=== Exercise materials ===
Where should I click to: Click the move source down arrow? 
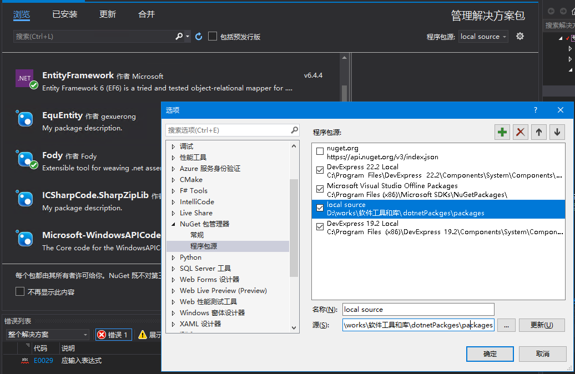click(557, 132)
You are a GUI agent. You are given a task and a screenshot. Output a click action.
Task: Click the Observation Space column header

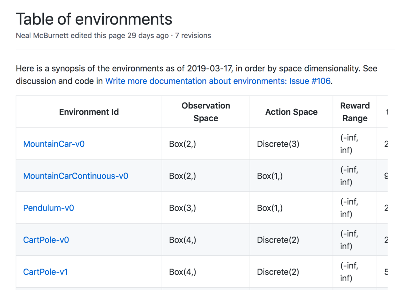[x=206, y=112]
===
What to do —
A verbatim copy is needed of the lines running from the line with "Task: Click the" to the end of the data above, both included. Keep the pictures out of it.

Response to the exercise —
Task: Click the Observation Space column header

[x=206, y=112]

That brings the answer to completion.